• [WHAT IS BEING ASKED] All of the entries below should be copied exactly as they appear.

++++++++

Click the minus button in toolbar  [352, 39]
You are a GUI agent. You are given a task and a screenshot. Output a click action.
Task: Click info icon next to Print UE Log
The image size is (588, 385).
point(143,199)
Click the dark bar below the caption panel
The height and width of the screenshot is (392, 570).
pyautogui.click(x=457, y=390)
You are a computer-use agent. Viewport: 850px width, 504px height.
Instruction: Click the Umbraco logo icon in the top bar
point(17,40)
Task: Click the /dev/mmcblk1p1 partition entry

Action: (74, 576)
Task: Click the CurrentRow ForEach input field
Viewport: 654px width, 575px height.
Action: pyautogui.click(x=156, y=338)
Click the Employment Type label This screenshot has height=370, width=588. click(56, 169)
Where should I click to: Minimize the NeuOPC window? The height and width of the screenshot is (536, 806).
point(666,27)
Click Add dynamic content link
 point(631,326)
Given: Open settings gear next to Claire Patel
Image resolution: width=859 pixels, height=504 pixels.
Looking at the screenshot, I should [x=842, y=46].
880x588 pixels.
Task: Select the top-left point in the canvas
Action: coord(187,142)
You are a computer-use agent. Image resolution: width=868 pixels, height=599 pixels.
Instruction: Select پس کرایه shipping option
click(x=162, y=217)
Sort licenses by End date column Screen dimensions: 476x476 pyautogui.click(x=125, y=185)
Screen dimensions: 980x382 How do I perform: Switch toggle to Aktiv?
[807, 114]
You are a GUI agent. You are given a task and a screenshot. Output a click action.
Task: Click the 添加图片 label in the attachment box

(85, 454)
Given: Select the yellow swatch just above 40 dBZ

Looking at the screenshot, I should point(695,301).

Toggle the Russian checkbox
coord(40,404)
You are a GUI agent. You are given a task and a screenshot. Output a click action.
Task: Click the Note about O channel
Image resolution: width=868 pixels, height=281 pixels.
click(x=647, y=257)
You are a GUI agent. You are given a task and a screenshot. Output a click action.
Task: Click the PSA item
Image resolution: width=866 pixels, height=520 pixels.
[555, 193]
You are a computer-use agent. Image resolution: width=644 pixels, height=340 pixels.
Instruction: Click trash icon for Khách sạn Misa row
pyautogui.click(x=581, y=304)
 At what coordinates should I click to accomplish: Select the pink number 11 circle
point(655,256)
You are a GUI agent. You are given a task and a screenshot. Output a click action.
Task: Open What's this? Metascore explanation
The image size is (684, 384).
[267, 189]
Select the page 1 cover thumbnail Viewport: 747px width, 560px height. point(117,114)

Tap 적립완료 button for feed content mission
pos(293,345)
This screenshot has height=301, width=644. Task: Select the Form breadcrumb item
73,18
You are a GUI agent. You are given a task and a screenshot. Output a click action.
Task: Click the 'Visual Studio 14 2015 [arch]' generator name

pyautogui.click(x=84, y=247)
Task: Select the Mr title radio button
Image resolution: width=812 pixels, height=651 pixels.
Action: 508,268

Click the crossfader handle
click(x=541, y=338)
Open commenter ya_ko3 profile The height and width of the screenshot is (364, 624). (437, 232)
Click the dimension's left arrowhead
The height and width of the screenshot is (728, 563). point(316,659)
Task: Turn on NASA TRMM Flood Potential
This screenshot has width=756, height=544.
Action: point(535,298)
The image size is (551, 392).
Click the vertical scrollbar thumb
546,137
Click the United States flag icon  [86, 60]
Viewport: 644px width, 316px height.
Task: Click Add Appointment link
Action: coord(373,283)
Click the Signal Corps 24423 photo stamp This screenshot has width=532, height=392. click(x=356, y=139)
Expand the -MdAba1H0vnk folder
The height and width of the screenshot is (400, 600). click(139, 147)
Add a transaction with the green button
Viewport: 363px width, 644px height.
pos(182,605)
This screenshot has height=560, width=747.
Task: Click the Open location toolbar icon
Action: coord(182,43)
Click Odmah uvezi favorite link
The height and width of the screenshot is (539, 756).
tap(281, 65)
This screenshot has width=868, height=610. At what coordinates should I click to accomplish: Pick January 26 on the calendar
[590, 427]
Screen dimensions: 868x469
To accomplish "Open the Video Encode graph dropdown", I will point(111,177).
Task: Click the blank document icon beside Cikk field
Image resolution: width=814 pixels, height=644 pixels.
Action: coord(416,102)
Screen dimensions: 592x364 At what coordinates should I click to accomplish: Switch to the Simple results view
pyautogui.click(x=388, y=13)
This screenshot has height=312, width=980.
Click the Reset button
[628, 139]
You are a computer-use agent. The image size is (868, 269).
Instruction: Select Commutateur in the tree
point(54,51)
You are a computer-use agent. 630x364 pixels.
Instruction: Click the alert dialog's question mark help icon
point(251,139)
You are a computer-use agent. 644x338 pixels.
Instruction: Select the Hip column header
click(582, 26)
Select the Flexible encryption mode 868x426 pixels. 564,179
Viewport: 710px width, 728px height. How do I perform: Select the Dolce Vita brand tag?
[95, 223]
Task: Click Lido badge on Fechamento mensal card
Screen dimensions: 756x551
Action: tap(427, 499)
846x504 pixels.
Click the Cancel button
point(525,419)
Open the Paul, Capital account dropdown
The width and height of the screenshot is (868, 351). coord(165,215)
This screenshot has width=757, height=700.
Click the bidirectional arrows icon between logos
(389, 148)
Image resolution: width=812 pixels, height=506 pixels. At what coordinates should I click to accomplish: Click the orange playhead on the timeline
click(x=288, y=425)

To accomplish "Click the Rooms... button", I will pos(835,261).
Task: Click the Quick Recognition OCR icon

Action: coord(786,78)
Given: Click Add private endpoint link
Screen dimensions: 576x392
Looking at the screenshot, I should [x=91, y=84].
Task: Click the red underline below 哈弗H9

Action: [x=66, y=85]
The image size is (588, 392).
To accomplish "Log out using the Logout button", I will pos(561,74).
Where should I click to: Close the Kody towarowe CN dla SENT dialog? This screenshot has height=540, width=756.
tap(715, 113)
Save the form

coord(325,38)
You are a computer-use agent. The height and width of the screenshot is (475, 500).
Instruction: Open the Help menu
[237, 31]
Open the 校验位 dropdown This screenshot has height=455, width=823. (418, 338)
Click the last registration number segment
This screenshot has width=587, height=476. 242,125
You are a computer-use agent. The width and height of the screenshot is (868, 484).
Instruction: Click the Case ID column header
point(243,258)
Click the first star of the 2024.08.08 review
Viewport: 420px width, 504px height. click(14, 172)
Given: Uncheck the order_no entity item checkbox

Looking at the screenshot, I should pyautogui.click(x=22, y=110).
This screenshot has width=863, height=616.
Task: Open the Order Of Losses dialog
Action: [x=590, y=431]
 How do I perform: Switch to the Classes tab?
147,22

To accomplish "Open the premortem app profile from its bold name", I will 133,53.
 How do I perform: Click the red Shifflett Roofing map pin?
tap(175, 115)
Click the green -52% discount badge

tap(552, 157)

++++++++

• [OUTPUT]
Click the minus button in toolbar  [352, 39]
You are a GUI agent. You are given a task and a screenshot. Output a click action.
Task: Click info icon next to Print UE Log
The image size is (588, 385).
point(143,199)
Click the dark bar below the caption panel
The height and width of the screenshot is (392, 570).
pyautogui.click(x=457, y=390)
You are a computer-use agent. Viewport: 850px width, 504px height.
Instruction: Click the Umbraco logo icon in the top bar
point(17,40)
Task: Click the /dev/mmcblk1p1 partition entry

Action: (74, 576)
Task: Click the CurrentRow ForEach input field
Viewport: 654px width, 575px height.
Action: pyautogui.click(x=156, y=338)
Click the Employment Type label This screenshot has height=370, width=588. click(56, 169)
Where should I click to: Minimize the NeuOPC window? The height and width of the screenshot is (536, 806).
point(666,27)
Click Add dynamic content link
 point(631,326)
Given: Open settings gear next to Claire Patel
Image resolution: width=859 pixels, height=504 pixels.
Looking at the screenshot, I should [x=842, y=46].
880x588 pixels.
Task: Select the top-left point in the canvas
Action: coord(187,142)
You are a computer-use agent. Image resolution: width=868 pixels, height=599 pixels.
Instruction: Select پس کرایه shipping option
click(x=162, y=217)
Sort licenses by End date column Screen dimensions: 476x476 pyautogui.click(x=125, y=185)
Screen dimensions: 980x382 How do I perform: Switch toggle to Aktiv?
[807, 114]
You are a GUI agent. You are given a task and a screenshot. Output a click action.
Task: Click the 添加图片 label in the attachment box

(85, 454)
Given: Select the yellow swatch just above 40 dBZ

Looking at the screenshot, I should point(695,301).

Toggle the Russian checkbox
coord(40,404)
You are a GUI agent. You are given a task and a screenshot. Output a click action.
Task: Click the Note about O channel
Image resolution: width=868 pixels, height=281 pixels.
click(x=647, y=257)
You are a GUI agent. You are given a task and a screenshot. Output a click action.
Task: Click the PSA item
Image resolution: width=866 pixels, height=520 pixels.
[555, 193]
You are a computer-use agent. Image resolution: width=644 pixels, height=340 pixels.
Instruction: Click trash icon for Khách sạn Misa row
pyautogui.click(x=581, y=304)
 At what coordinates should I click to accomplish: Select the pink number 11 circle
point(655,256)
You are a GUI agent. You are given a task and a screenshot. Output a click action.
Task: Open What's this? Metascore explanation
The image size is (684, 384).
[267, 189]
Select the page 1 cover thumbnail Viewport: 747px width, 560px height. point(117,114)

Tap 적립완료 button for feed content mission
pos(293,345)
This screenshot has height=301, width=644. Task: Select the Form breadcrumb item
73,18
You are a GUI agent. You are given a task and a screenshot. Output a click action.
Task: Click the 'Visual Studio 14 2015 [arch]' generator name

pyautogui.click(x=84, y=247)
Task: Select the Mr title radio button
Image resolution: width=812 pixels, height=651 pixels.
Action: 508,268

Click the crossfader handle
click(x=541, y=338)
Open commenter ya_ko3 profile The height and width of the screenshot is (364, 624). (437, 232)
Click the dimension's left arrowhead
The height and width of the screenshot is (728, 563). point(316,659)
Task: Turn on NASA TRMM Flood Potential
This screenshot has width=756, height=544.
Action: point(535,298)
The image size is (551, 392).
Click the vertical scrollbar thumb
546,137
Click the United States flag icon  [86, 60]
Viewport: 644px width, 316px height.
Task: Click Add Appointment link
Action: coord(373,283)
Click the Signal Corps 24423 photo stamp This screenshot has width=532, height=392. click(x=356, y=139)
Expand the -MdAba1H0vnk folder
The height and width of the screenshot is (400, 600). click(139, 147)
Add a transaction with the green button
Viewport: 363px width, 644px height.
pos(182,605)
This screenshot has height=560, width=747.
Task: Click the Open location toolbar icon
Action: coord(182,43)
Click Odmah uvezi favorite link
The height and width of the screenshot is (539, 756).
tap(281, 65)
This screenshot has width=868, height=610. At what coordinates should I click to accomplish: Pick January 26 on the calendar
[590, 427]
Screen dimensions: 868x469
To accomplish "Open the Video Encode graph dropdown", I will point(111,177).
Task: Click the blank document icon beside Cikk field
Image resolution: width=814 pixels, height=644 pixels.
Action: coord(416,102)
Screen dimensions: 592x364 At what coordinates should I click to accomplish: Switch to the Simple results view
pyautogui.click(x=388, y=13)
This screenshot has height=312, width=980.
Click the Reset button
[628, 139]
You are a computer-use agent. The image size is (868, 269).
Instruction: Select Commutateur in the tree
point(54,51)
You are a computer-use agent. 630x364 pixels.
Instruction: Click the alert dialog's question mark help icon
point(251,139)
You are a computer-use agent. 644x338 pixels.
Instruction: Select the Hip column header
click(582, 26)
Select the Flexible encryption mode 868x426 pixels. 564,179
Viewport: 710px width, 728px height. How do I perform: Select the Dolce Vita brand tag?
[95, 223]
Task: Click Lido badge on Fechamento mensal card
Screen dimensions: 756x551
Action: tap(427, 499)
846x504 pixels.
Click the Cancel button
point(525,419)
Open the Paul, Capital account dropdown
The width and height of the screenshot is (868, 351). coord(165,215)
This screenshot has width=757, height=700.
Click the bidirectional arrows icon between logos
(389, 148)
Image resolution: width=812 pixels, height=506 pixels. At what coordinates should I click to accomplish: Click the orange playhead on the timeline
click(x=288, y=425)

To accomplish "Click the Rooms... button", I will pos(835,261).
Task: Click the Quick Recognition OCR icon

Action: coord(786,78)
Given: Click Add private endpoint link
Screen dimensions: 576x392
Looking at the screenshot, I should [x=91, y=84].
Task: Click the red underline below 哈弗H9

Action: [x=66, y=85]
The image size is (588, 392).
To accomplish "Log out using the Logout button", I will pos(561,74).
Where should I click to: Close the Kody towarowe CN dla SENT dialog? This screenshot has height=540, width=756.
tap(715, 113)
Save the form

coord(325,38)
You are a computer-use agent. The height and width of the screenshot is (475, 500).
Instruction: Open the Help menu
[237, 31]
Open the 校验位 dropdown This screenshot has height=455, width=823. (418, 338)
Click the last registration number segment
This screenshot has width=587, height=476. 242,125
You are a computer-use agent. The width and height of the screenshot is (868, 484).
Instruction: Click the Case ID column header
point(243,258)
Click the first star of the 2024.08.08 review
Viewport: 420px width, 504px height. click(14, 172)
Given: Uncheck the order_no entity item checkbox

Looking at the screenshot, I should pyautogui.click(x=22, y=110).
This screenshot has width=863, height=616.
Task: Open the Order Of Losses dialog
Action: [x=590, y=431]
 How do I perform: Switch to the Classes tab?
147,22

To accomplish "Open the premortem app profile from its bold name", I will 133,53.
 How do I perform: Click the red Shifflett Roofing map pin?
tap(175, 115)
Click the green -52% discount badge

tap(552, 157)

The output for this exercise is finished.